Colorado Supreme Court

Office of Attorney Regulation Counsel

Promoting Professionalism. Protecting the Public.

A.I. goes to law school
Artificial intelligence technology has been used to build a "bot" that answers legal questions in simple-to-understand language. So, is it practicing law?

Summer 2016

Artificial intelligence has now reached the law clerk level.

Baker & Hostetler recently hired ROSS, a "bot," to assist its bankruptcy attorneys. The ROSS platform is built on IBM's Watson technology, which supports ROSS with the same cognitive computing and natural language processing capabilities that enabled Watson to win Jeopardy several years ago. But ROSS has now been taught bankruptcy law.

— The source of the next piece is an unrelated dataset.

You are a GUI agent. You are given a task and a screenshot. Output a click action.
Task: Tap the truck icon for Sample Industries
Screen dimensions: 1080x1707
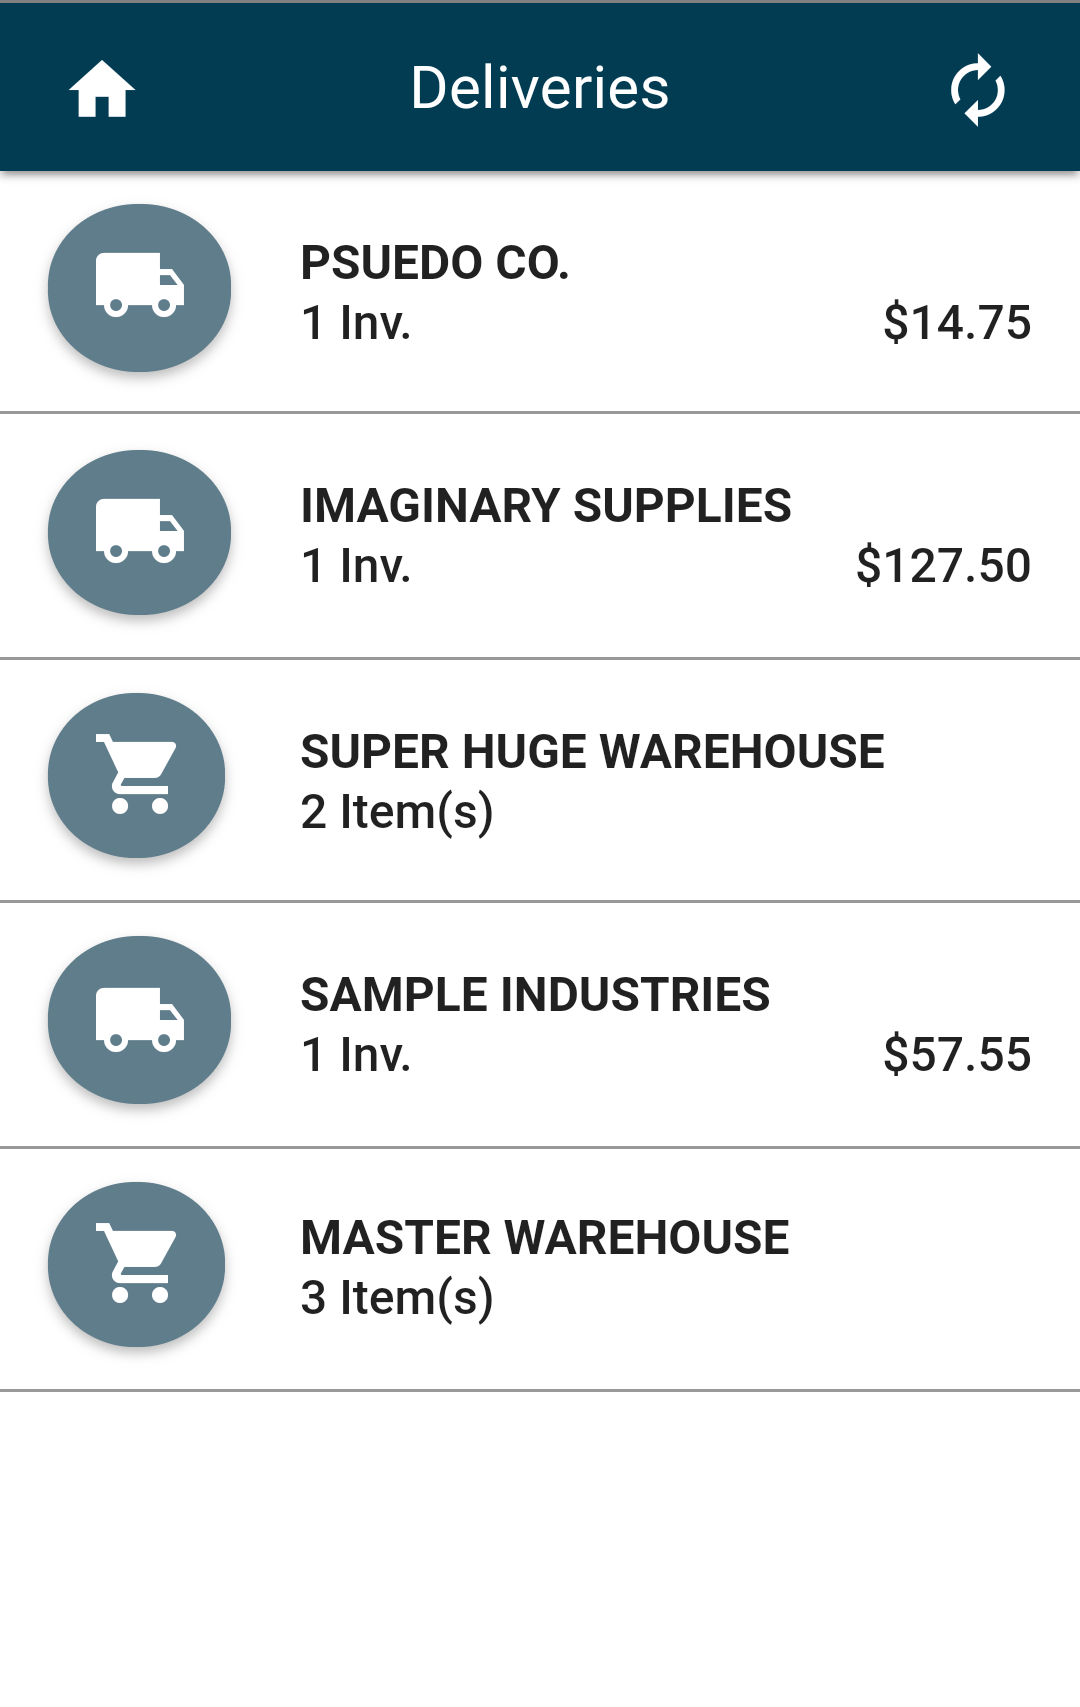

According to news reports, an attorney can ask ROSS a question on a client's legal issue, and ROSS will quickly provide a researched response, in plain language, just as if the attorney were speaking to a colleague. As it is used, ROSS continues to learn and improve. ROSS's developer is working on expanding its reach to other practice areas, including criminal, tax, employment and intellectual property.

ROSS' expert research ability raises the question of whether it can practice law. At its most complex, the practice of law is an art that requires learning, prudence, fairness, integrity, and an understanding of human nature. But at its simplest, the practice of law can involve no more than the selection of which form the client should use for a court case or to apply for a government benefit. ROSS is well within the continuum.

The same algorithmic technology can provide legal advice directly to clients. A young programmer in England recently developed a "bot" that has enabled tens of thousands of people to successfully appeal parking tickets. Humans who give legal advice to clients are required to have a license from the Colorado Supreme Court. If ROSS or an equivalent "bot" interacts directly with clients, that may constitute the unauthorized practice of law.

Kim Ikeler is an Assistant Regulation Counsel with the Office of Attorney Regulation Counsel.